• _Task requirements_
Copy out all of the material. Every line must match the original.

• _Information supplied_

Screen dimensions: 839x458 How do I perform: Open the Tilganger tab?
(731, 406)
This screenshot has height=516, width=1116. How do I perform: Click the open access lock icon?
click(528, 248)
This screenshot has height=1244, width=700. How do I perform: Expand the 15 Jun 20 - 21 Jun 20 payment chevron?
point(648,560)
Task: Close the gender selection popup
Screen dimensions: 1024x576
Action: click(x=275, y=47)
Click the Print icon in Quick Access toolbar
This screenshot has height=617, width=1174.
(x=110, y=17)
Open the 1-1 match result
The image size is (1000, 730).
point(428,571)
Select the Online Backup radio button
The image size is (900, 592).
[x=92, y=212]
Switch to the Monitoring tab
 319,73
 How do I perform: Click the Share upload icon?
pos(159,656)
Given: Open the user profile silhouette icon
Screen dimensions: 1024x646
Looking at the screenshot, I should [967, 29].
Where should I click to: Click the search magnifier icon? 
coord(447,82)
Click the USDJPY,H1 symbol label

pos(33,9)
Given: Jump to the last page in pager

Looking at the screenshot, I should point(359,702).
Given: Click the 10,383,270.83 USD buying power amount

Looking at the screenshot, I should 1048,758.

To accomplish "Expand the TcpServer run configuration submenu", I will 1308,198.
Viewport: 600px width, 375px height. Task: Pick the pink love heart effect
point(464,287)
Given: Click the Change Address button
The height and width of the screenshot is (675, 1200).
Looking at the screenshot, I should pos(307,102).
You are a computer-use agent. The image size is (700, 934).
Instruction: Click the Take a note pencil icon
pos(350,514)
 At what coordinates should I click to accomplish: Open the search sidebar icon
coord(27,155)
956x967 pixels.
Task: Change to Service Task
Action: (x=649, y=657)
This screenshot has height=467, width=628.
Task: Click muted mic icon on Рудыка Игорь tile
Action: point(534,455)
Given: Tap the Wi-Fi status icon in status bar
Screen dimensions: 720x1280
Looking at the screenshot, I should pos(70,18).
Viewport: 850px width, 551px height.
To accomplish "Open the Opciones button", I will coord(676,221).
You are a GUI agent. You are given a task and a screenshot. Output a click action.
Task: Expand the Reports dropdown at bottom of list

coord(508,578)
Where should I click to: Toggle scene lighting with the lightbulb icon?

• _Answer space_
Screen dimensions: 839x458 How do I perform: Open the Tilganger tab?
(731, 406)
This screenshot has height=516, width=1116. How do I perform: Click the open access lock icon?
click(528, 248)
This screenshot has height=1244, width=700. How do I perform: Expand the 15 Jun 20 - 21 Jun 20 payment chevron?
point(648,560)
Task: Close the gender selection popup
Screen dimensions: 1024x576
Action: click(x=275, y=47)
Click the Print icon in Quick Access toolbar
This screenshot has height=617, width=1174.
(x=110, y=17)
Open the 1-1 match result
The image size is (1000, 730).
point(428,571)
Select the Online Backup radio button
The image size is (900, 592).
[x=92, y=212]
Switch to the Monitoring tab
 319,73
 How do I perform: Click the Share upload icon?
pos(159,656)
Given: Open the user profile silhouette icon
Screen dimensions: 1024x646
Looking at the screenshot, I should [967, 29].
Where should I click to: Click the search magnifier icon? 
coord(447,82)
Click the USDJPY,H1 symbol label

pos(33,9)
Given: Jump to the last page in pager

Looking at the screenshot, I should point(359,702).
Given: Click the 10,383,270.83 USD buying power amount

Looking at the screenshot, I should 1048,758.

To accomplish "Expand the TcpServer run configuration submenu", I will 1308,198.
Viewport: 600px width, 375px height. Task: Pick the pink love heart effect
point(464,287)
Given: Click the Change Address button
The height and width of the screenshot is (675, 1200).
Looking at the screenshot, I should pos(307,102).
You are a computer-use agent. The image size is (700, 934).
Instruction: Click the Take a note pencil icon
pos(350,514)
 At what coordinates should I click to accomplish: Open the search sidebar icon
coord(27,155)
956x967 pixels.
Task: Change to Service Task
Action: (x=649, y=657)
This screenshot has height=467, width=628.
Task: Click muted mic icon on Рудыка Игорь tile
Action: point(534,455)
Given: Tap the Wi-Fi status icon in status bar
Screen dimensions: 720x1280
Looking at the screenshot, I should pos(70,18).
Viewport: 850px width, 551px height.
To accomplish "Open the Opciones button", I will coord(676,221).
You are a GUI agent. You are given a task and a screenshot. Output a click action.
Task: Expand the Reports dropdown at bottom of list

coord(508,578)
Where should I click to: Toggle scene lighting with the lightbulb icon?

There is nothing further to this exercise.